- _Selected excerpt_
Hot enable/disable is a core design principle for every module:
- Core keeps one mutable active `PlatformRegistry` object and swaps its manifest
set through the module lifecycle manager. Modules must read module presence,
optional integrations, permissions, role templates, capabilities, navigation,
and frontend contributions from that registry instead of caching sibling
module availability.
- Core validates install state and dependency closure before activation.
- Core applies configured module migrations before activation. Deactivation
never drops tables or data.
- Core mounts module routers once and guards them by active module state. A
deactivated module's routes remain mounted internally but return a disabled
module response until the module is active again.
- Module route factories must be side-effect-light and idempotent. They may
configure module runtime references, but they must not start workers,
schedulers, or irreversible external subscriptions. Use lifecycle hooks for
those resources.
- Modules that own persistent data, background jobs, schedulers, external
subscriptions, or irreversible migration state must expose uninstall guard
providers through their manifest. Guards return `blocker`, `warning`, or
`info` results and may inspect live state through the core-owned DB session.
A guard failure is treated as a blocker.
- Core refreshes the active registry before frontend metadata is returned from
`/api/v1/platform/modules`; the WebUI shell refetches this metadata after
module changes so navigation, routes, and UI capabilities update without a
page reload.
- Modules can provide `on_activate` and `on_deactivate` hooks for worker,
scheduler, cache, or external subscription lifecycle. These hooks must be
idempotent and must not mutate another module directly.
- Package install/uninstall is performed by the trusted operator installer, not
directly inside FastAPI request handlers. The admin UI can save install plans,
show preflight blockers, and activate/deactivate installed packages.
The package install-plan API records operator intent only:
- `GET /api/v1/admin/system/modules/install-plan` reads the saved plan,
renders shell commands, and returns installer preflight status.
- `PUT /api/v1/admin/system/modules/install-plan` saves planned install or
uninstall rows. Install rows must use tagged package or git references, not
local `file:`/workspace paths.
- `DELETE /api/v1/admin/system/modules/install-plan` clears the plan.
- `govoplan-module-install-plan --format shell` or
`python -m govoplan_core.commands.module_install_plan --format shell` renders
the same commands from a server shell.
- `govoplan-module-installer --format shell` runs the same preflight checks from
the server shell.
- `govoplan-module-installer --apply --build-webui` executes the saved plan
after preflight passes, snapshots `pip freeze` and WebUI package files, writes
a run record under the runtime installer directory, and marks planned rows as
applied after success.
- `govoplan-module-installer --supervise --health-url http://127.0.0.1:8000/health --restart-command '<restart govoplan server>'`
is the preferred disruptive-change path. It applies the plan, runs the
restart command if provided, polls health, and automatically rolls packages
back from the run snapshot if commands, restart, or health recovery fail.

- _Available data_
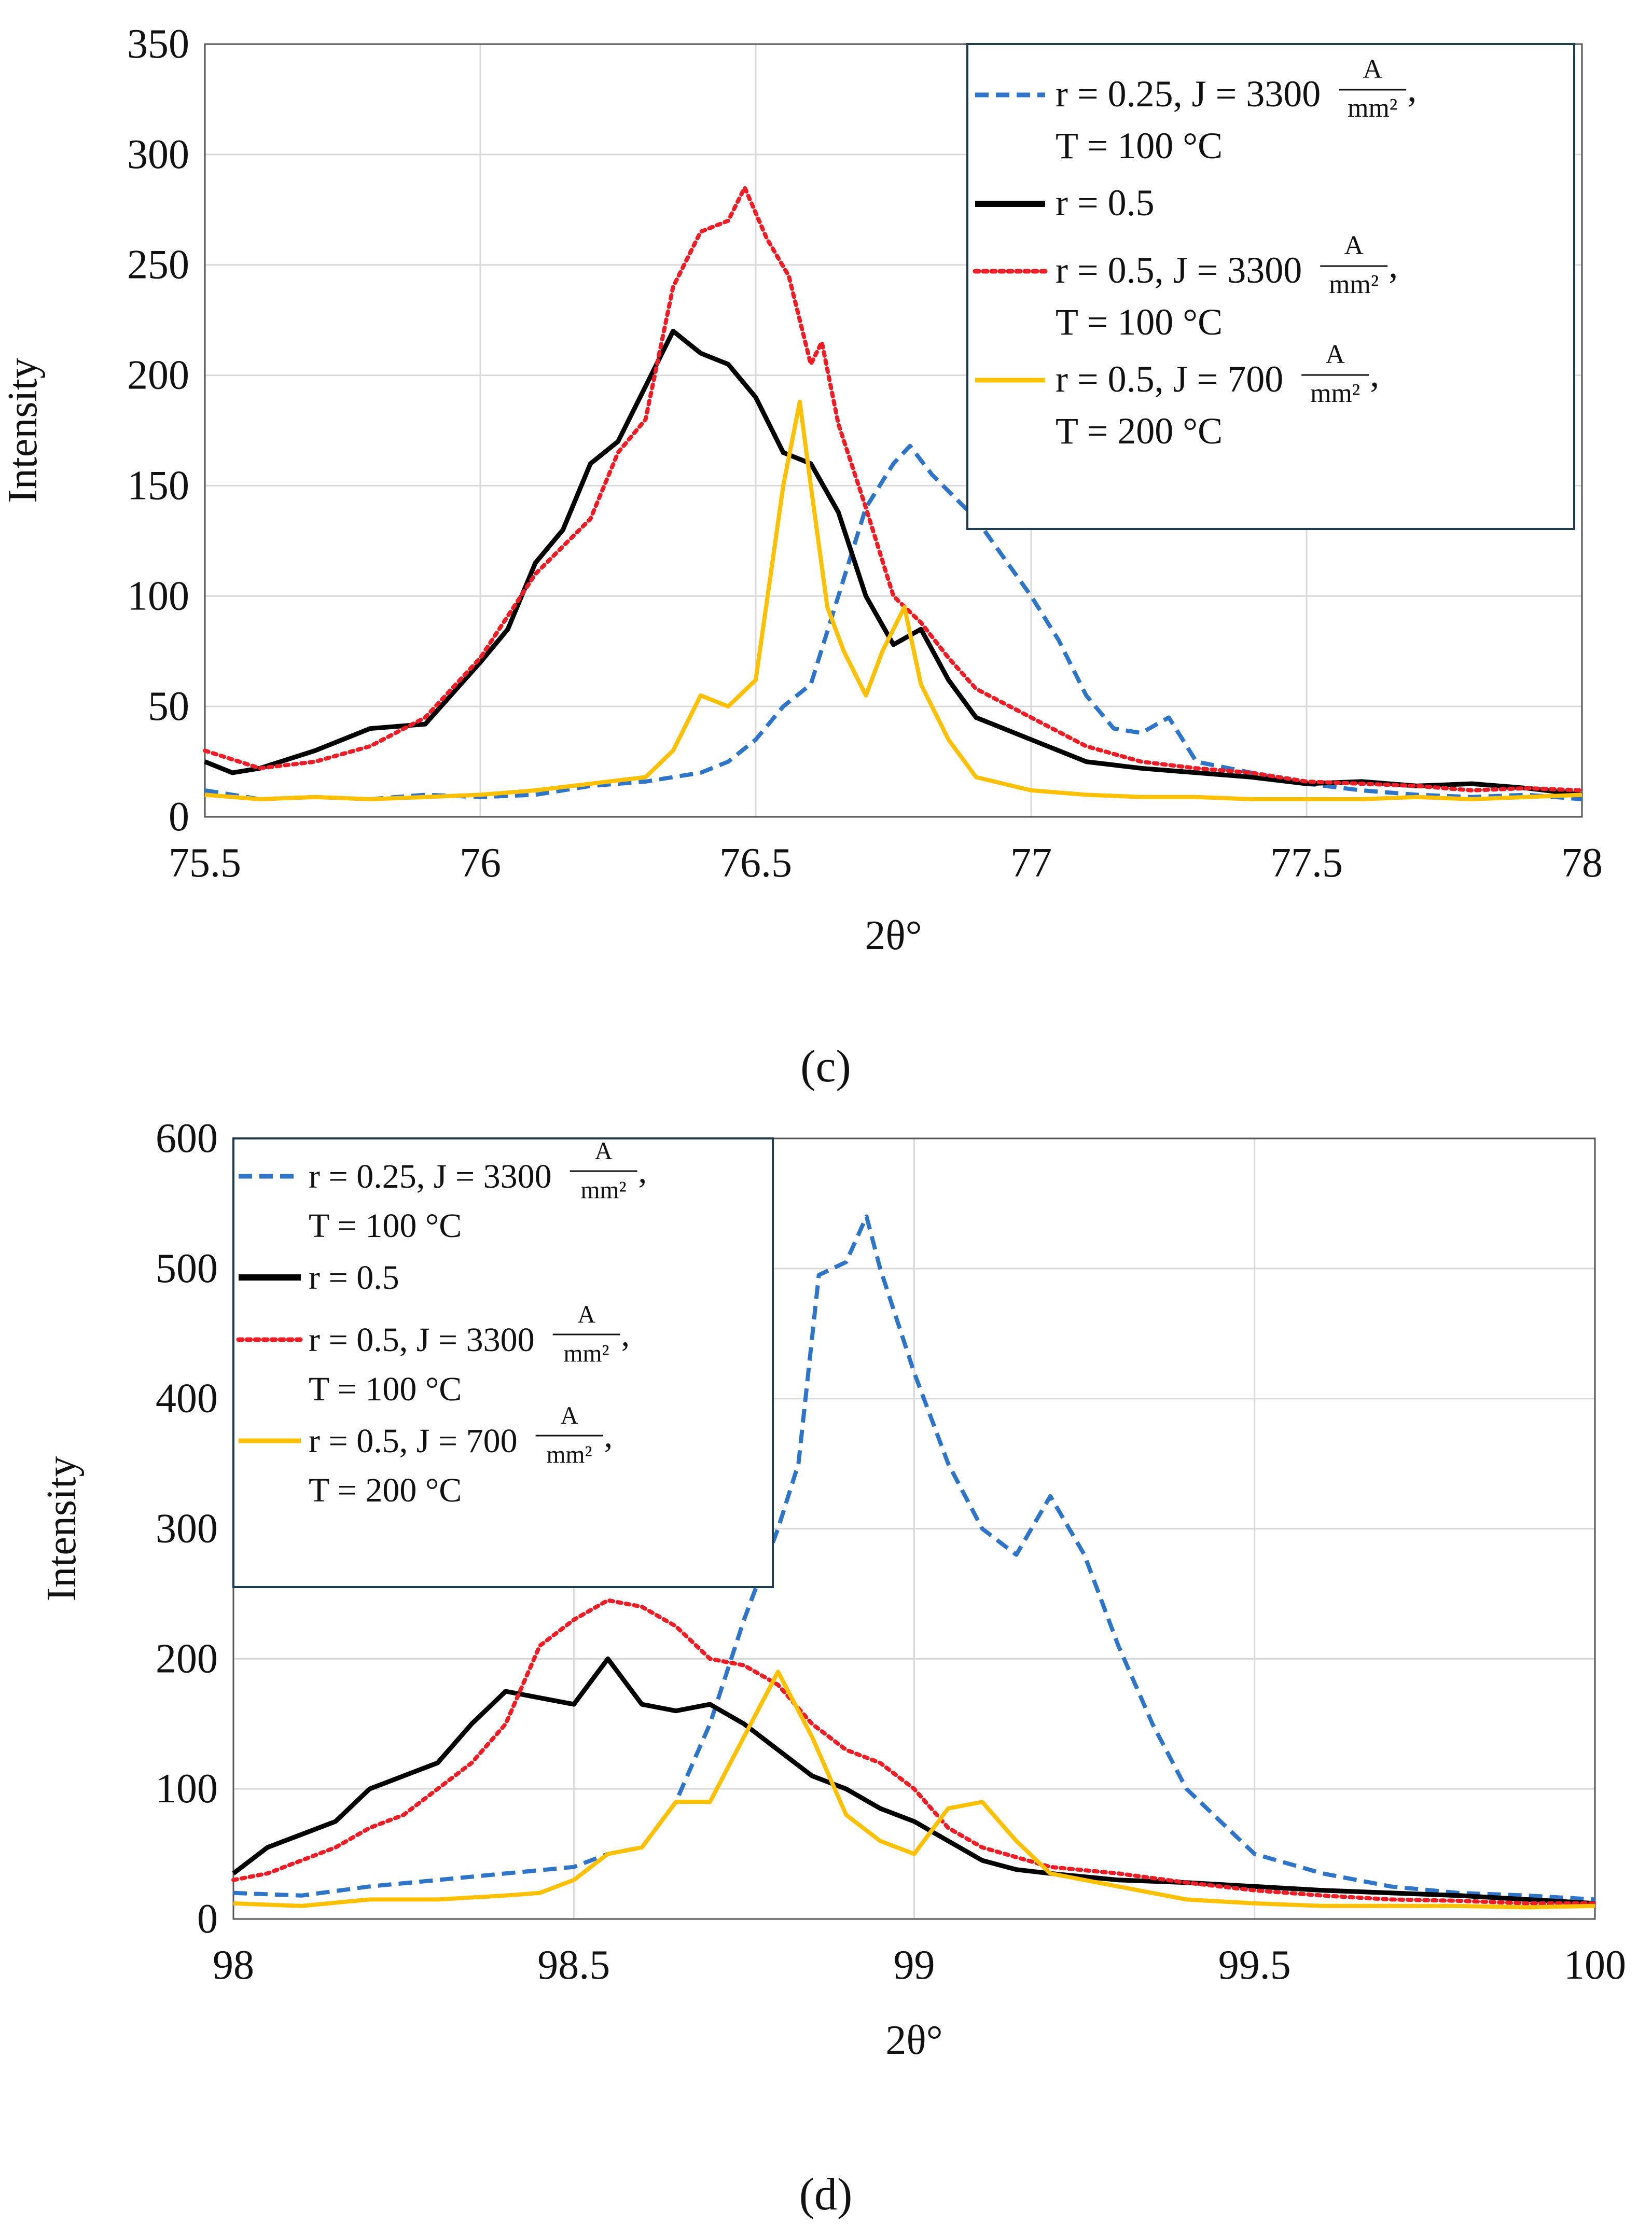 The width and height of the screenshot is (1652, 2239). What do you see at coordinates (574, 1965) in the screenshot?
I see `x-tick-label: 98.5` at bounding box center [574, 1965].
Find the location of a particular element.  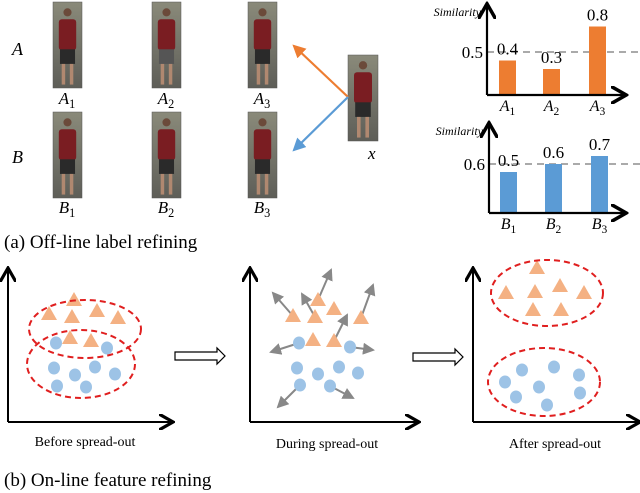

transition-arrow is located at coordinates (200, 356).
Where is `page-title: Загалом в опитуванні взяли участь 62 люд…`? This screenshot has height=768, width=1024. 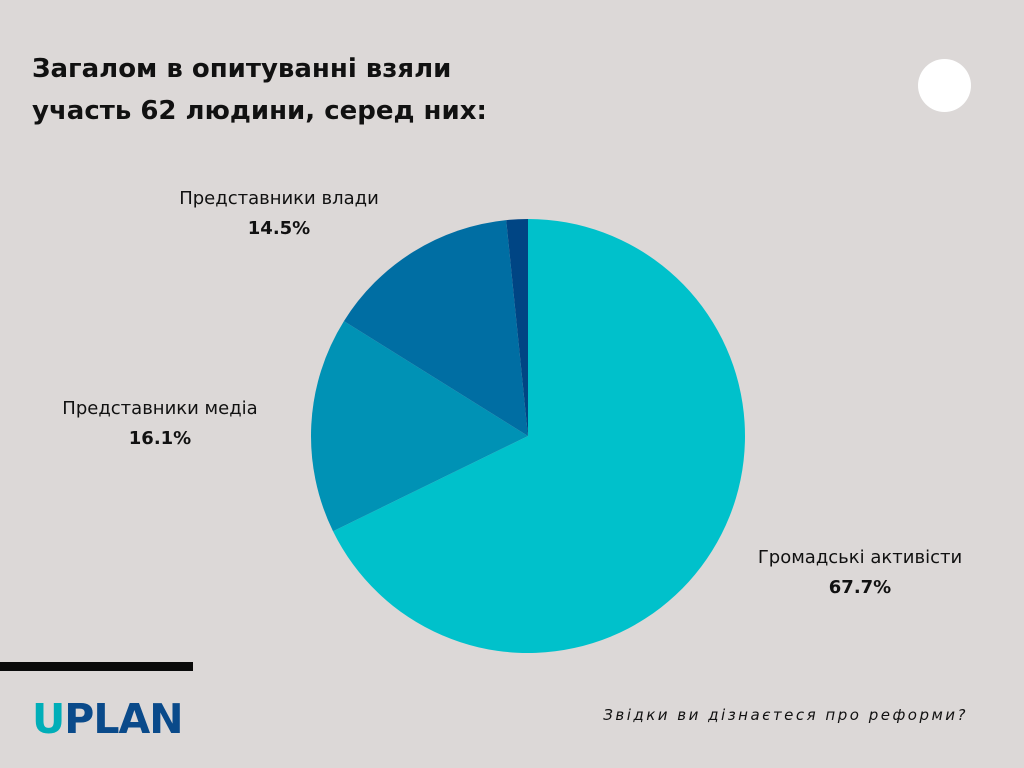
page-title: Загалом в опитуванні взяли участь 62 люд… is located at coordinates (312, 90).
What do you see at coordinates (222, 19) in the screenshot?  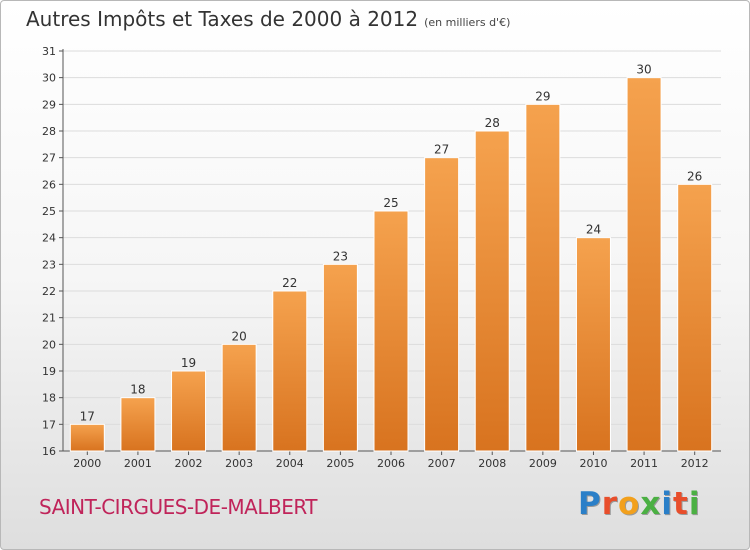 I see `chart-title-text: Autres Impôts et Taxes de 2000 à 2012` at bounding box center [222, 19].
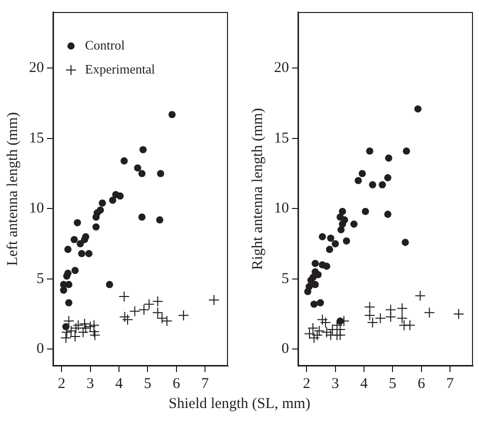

- _Explore the material_
[A] In the module lifecycle text, write out the stretch from "The package install-plan" through "the server shell." again, substituting "host terminal" for "server shell".
[B] According to the module lifecycle text, how is a guard failure treated?
[C] Decide whether each statement agrees with the module lifecycle text, answering yes or no and quoting the words of the text that decide it.
(i) Install rows may use local workspace paths.
(ii) After module changes, the WebUI shell refetches metadata so that navigation updates without a page reload.
(iii) Module route factories may start workers.
The records are not needed for anything here.

- _Your responses_
[A]
The package install-plan API records operator intent only:
- `GET /api/v1/admin/system/modules/install-plan` reads the saved plan,
renders shell commands, and returns installer preflight status.
- `PUT /api/v1/admin/system/modules/install-plan` saves planned install or
uninstall rows. Install rows must use tagged package or git references, not
local `file:`/workspace paths.
- `DELETE /api/v1/admin/system/modules/install-plan` clears the plan.
- `govoplan-module-install-plan --format shell` or
`python -m govoplan_core.commands.module_install_plan --format shell` renders
the same commands from a host terminal.
- `govoplan-module-installer --format shell` runs the same preflight checks from
the host terminal.

[B] A guard failure is treated as a blocker.

[C]
(i) No: "Install rows must use tagged package or git references, not local `file:`/workspace paths."
(ii) Yes: "the WebUI shell refetches this metadata after module changes so navigation, routes, and UI capabilities update without a page reload."
(iii) No: "they must not start workers, schedulers, or irreversible external subscriptions."